Excerpt provided:

In order to understand the potential effect of mutations, we must first have a background in how the information in DNA is used to produce a protein. Each protein is coded for by a gene, which is typically hundreds or thousands of base pairs in length. The information in the gene specifies the order in which the amino acids will be assembled into the protein.
The journey from gene to protein is complex and tightly controlled within each cell. It consists of two major steps: transcription and translation. Together, transcription and translation are known as gene expression.
During the process of transcription, the information stored in a gene’s DNA is used as a blueprint to produce a similar molecule called RNA (ribonucleic acid) in the cell nucleus. Both RNA and DNA are made up of a chain of nucleotide bases, but they have slightly different chemical properties (Figure 2).
- Both RNA and DNA contain a 5-carbon sugar, but the sugar differs: it is deoxyribose in DNA and ribose in RNA (DNA stands for deoxyribonucleic acid; RNA stands for ribonucleic acid).
- DNA and RNA also differ in the nitrogenous bases they contain. DNA contains A, T, C, and G. RNA contains A, C, and G, but no thymine. Instead it contains a base called uracil (U).
- DNA is almost always double-stranded (a double helix), while RNA is typically single stranded.

Action item: In the gene-expression text, rewrite the part from "During the process" up to and including "properties (Figure 2).", swapping "blueprint" for "template".

Supplied material:
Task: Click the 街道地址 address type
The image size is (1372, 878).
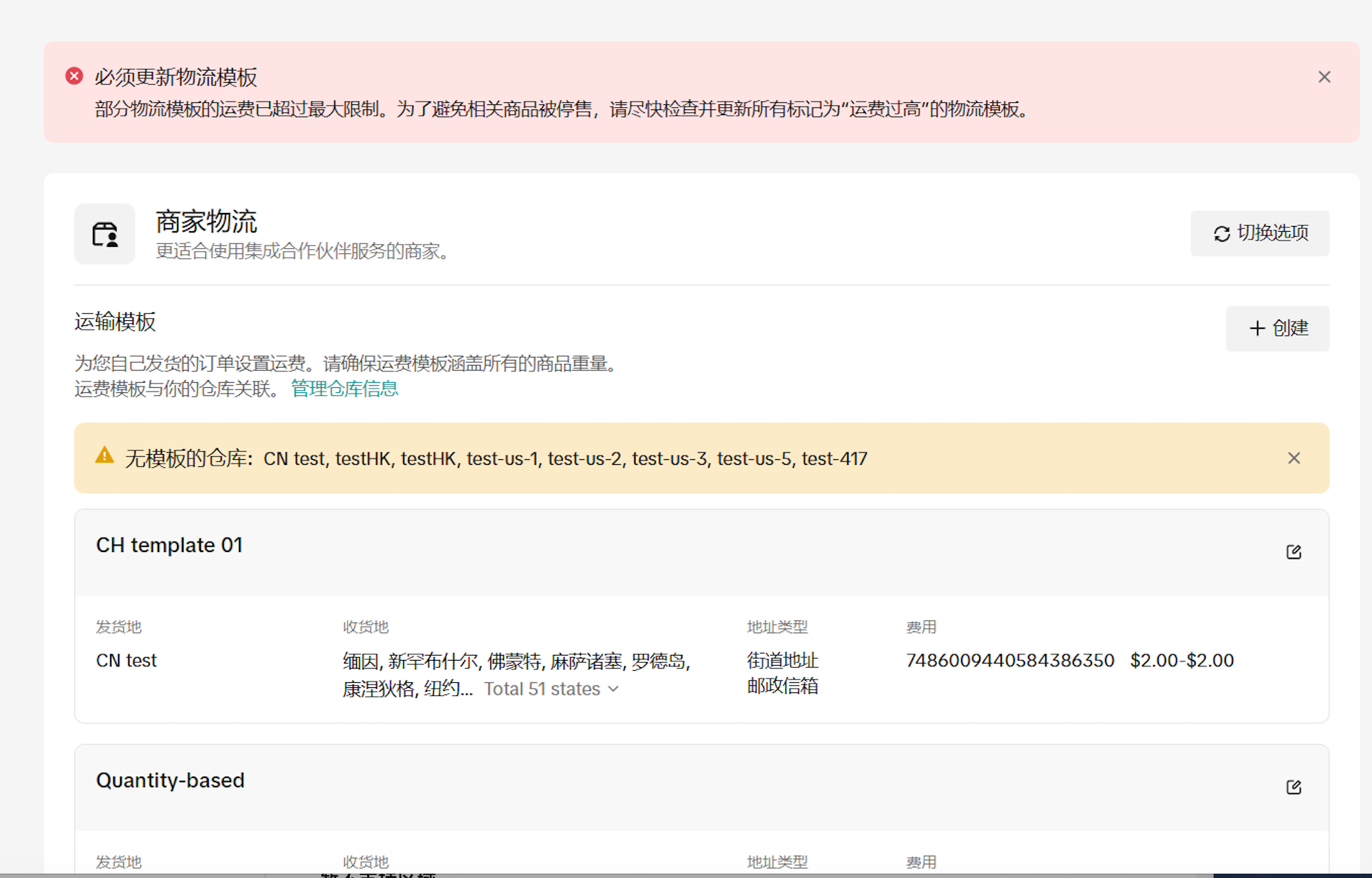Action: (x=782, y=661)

--

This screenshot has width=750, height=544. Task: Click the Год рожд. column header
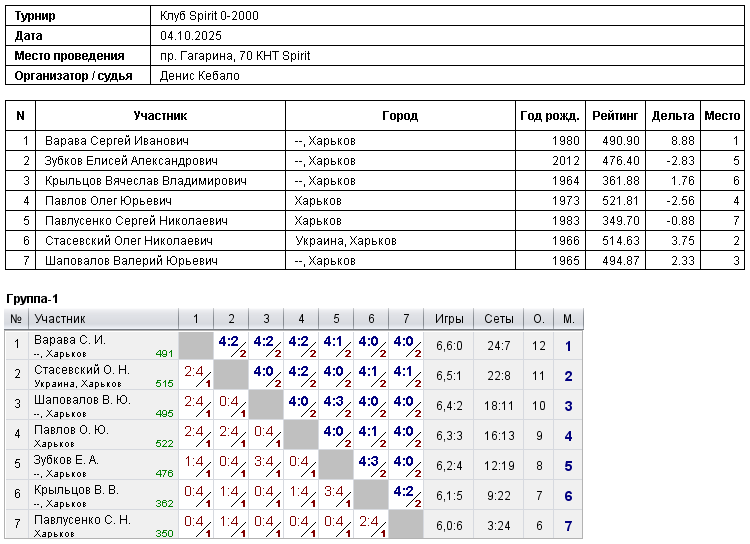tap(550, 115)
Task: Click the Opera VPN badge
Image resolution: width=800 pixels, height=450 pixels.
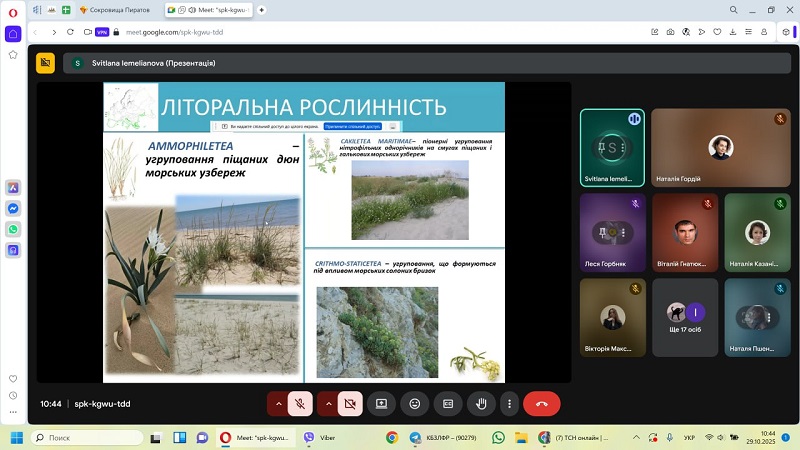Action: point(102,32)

Response area:
During the process of transcription, the information stored in a gene’s DNA is used as a template to produce a similar molecule called RNA (ribonucleic acid) in the cell nucleus. Both RNA and DNA are made up of a chain of nucleotide bases, but they have slightly different chemical properties (Figure 2).